◆ What the exercise asks: Set the material down again exactly, line by line, skipping each picture.

::::

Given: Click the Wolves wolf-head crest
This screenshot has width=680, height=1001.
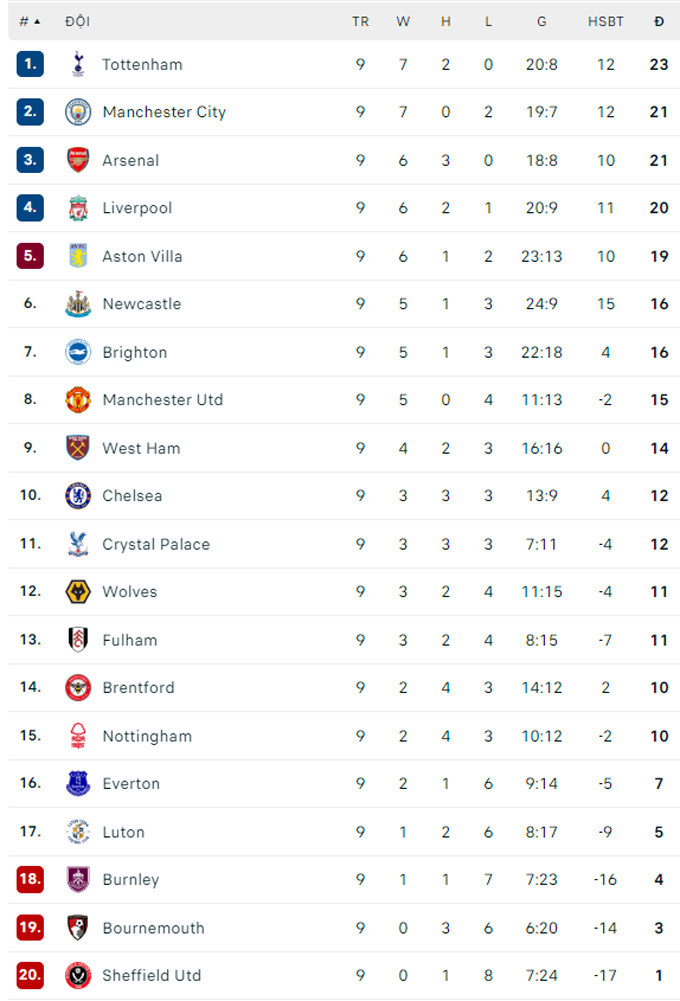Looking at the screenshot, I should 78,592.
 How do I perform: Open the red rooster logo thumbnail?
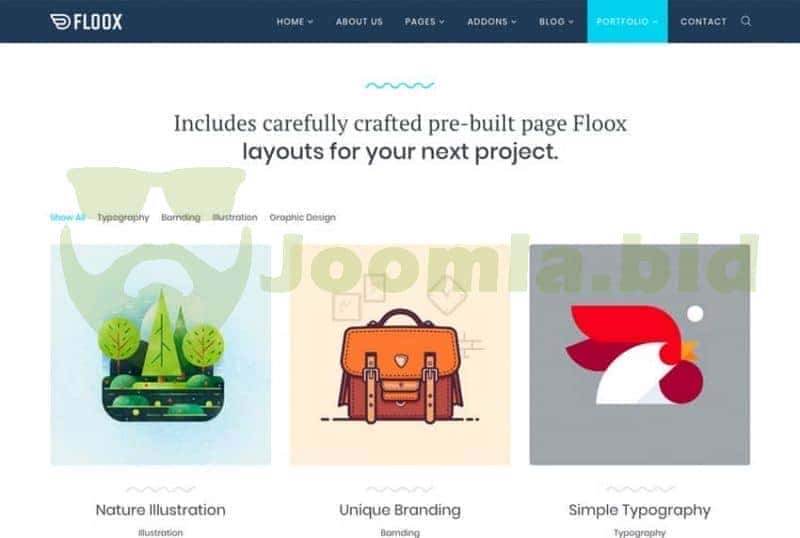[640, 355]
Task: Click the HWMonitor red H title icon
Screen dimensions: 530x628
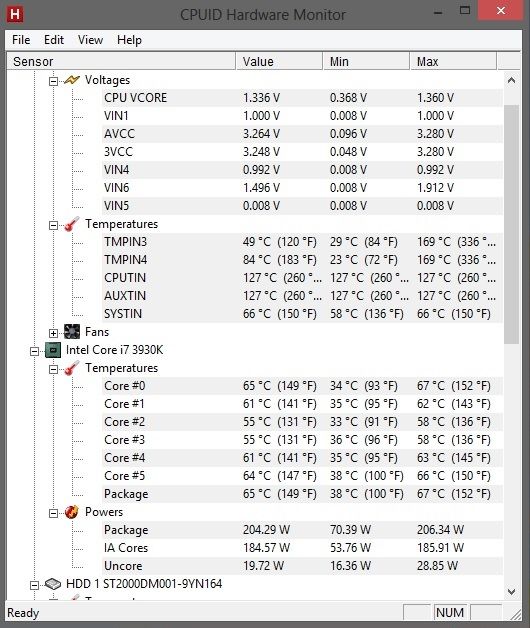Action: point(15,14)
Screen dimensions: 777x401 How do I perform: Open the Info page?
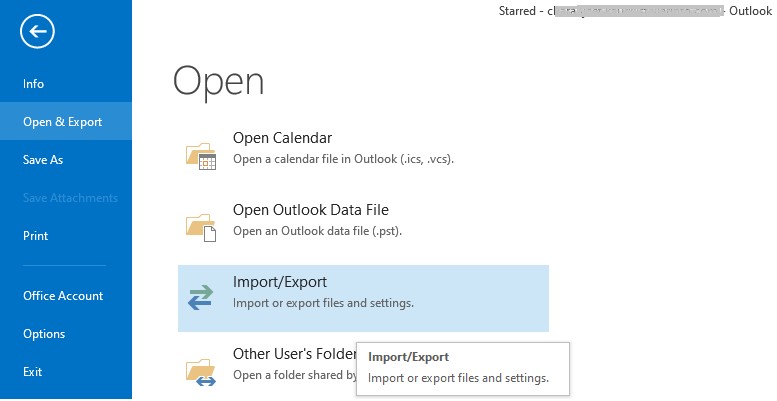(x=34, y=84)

::::

◆ Solution for this exercise:
Given: Click the Wolves wolf-head crest
This screenshot has width=680, height=1001.
Looking at the screenshot, I should 78,592.
 How do I perform: Open the red rooster logo thumbnail?
[640, 355]
Task: Click the HWMonitor red H title icon
Screen dimensions: 530x628
Action: point(15,14)
Screen dimensions: 777x401 How do I perform: Open the Info page?
(x=34, y=84)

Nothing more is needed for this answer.